Que les policiers soient dans le viseur, plus personne ne le nie, a fortiori après les drames de Rambouillet et d’Avignon, qui ont coûté la vie à deux fonctionnaires. « Le prochain, c’est pour quand ? », soupire Pascal Maynard, un brin fataliste. Alain Pissard dresse le même constat d’une violence exacerbée. « Il n’y a pas une journée sans que mes collègues n’aient à subir des outrages ou des rébellions, assure le secrétaire départemental et régional du syndicat Unité SGP Police-FO. Ça se passe souvent mal sur de simples contrôles, qu’il s’agisse de demander à ce que les individus remettent leur masque ou qu’ils respectent le couvre-feu. » Evidemment, la crise sanitaire qui s’éternise n’arrange rien. Et il n’est plus rare que les patrouilles soient accueillies dans les quartiers de Poitiers et Châtellerault à coup de mortiers et de projectiles divers. « Il y a à la fois de la défiance et une volonté de certaines bandes de protéger leur territoire. Il y a une vraie dégradation ces dernières années », constate un policier sous couvert d’anonymat. Même les interventions sur des conflits de voisinage ou des violences intrafamiliales dégénèrent rapidement.
Des blessures invisibles mais réelles
La Direction départementale de la sécurité publique (DDSP) tient évidemment les comptes des blessures en service (BS), c’est-à-dire en intervention ou dans le cadre du maintien de l’ordre : 44 en 2019, 39 en 2020 et déjà 14 en 2021. Des chiffres qui traduisent au fond assez mal d’autres types de blessures, psychologiques celles-là. « Invisibles mais à prendre en compte. On a des arrêts pour grande fatigue, pas considérés comme des BS », ajoute Alain Pissard. Les mesures annoncées par le Premier ministre Jean Castex après le meurtre d’Avignon seront-elles suffisantes ? Parmi celles qui ont retenu l’attention, la suppression des rappels à la loi, systématiquement remplacés par des travaux d’intérêt général ou des amendes forfaitaires et, surtout, la mise en place d’un observatoire de la réponse pénale.

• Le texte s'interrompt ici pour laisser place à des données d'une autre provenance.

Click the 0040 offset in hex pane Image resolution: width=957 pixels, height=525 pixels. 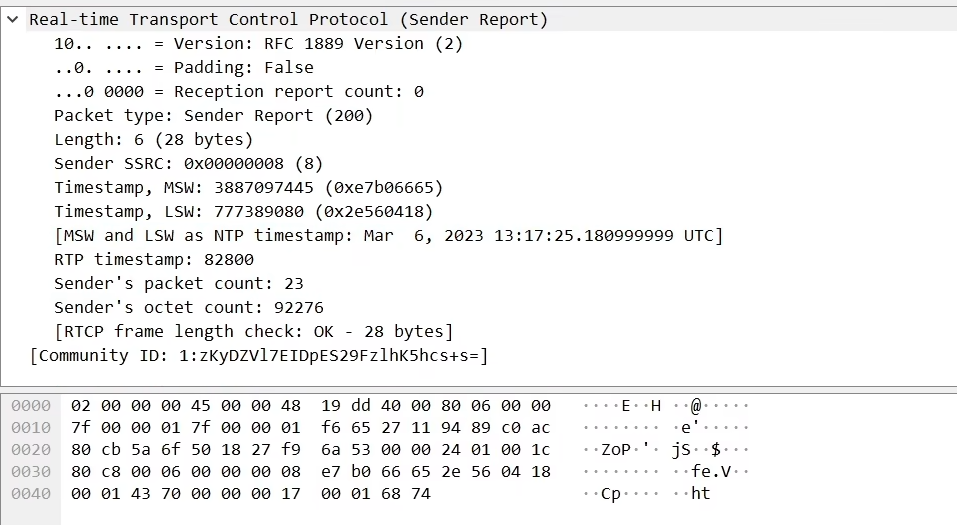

« Des rappels à la loi, ça veut dire pas de sanction. Au fil des années, on a délivré une sorte de permis d’insulter les policiers », estime Pascal Maynard. « La justice est comme nous, c’est un parent pauvre en termes de moyens. Il faut qu’ils soient matériels mais aussi réglementaires », conclut Alain Pissard, las des hommages républicains.
(*)Le même jour que la marche nationale orginisée à Paris par les syndicats de policiers.